__Set exercise__.
Reproduce the listing below in full, substituting "Choose" for each occurrence of "Select" and leaving all other text unaltered.

__Recorded information__.
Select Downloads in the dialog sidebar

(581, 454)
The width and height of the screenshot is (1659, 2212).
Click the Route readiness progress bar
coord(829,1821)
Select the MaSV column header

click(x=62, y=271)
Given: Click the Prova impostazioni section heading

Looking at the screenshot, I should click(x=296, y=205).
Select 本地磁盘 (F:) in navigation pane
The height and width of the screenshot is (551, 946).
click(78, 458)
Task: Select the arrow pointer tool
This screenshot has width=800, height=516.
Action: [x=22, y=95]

__Solution to this problem__.
Choose Downloads in the dialog sidebar

(581, 454)
The width and height of the screenshot is (1659, 2212).
Click the Route readiness progress bar
coord(829,1821)
Choose the MaSV column header

click(x=62, y=271)
Given: Click the Prova impostazioni section heading

Looking at the screenshot, I should click(x=296, y=205).
Choose 本地磁盘 (F:) in navigation pane
The height and width of the screenshot is (551, 946).
click(78, 458)
Task: Choose the arrow pointer tool
This screenshot has width=800, height=516.
Action: [x=22, y=95]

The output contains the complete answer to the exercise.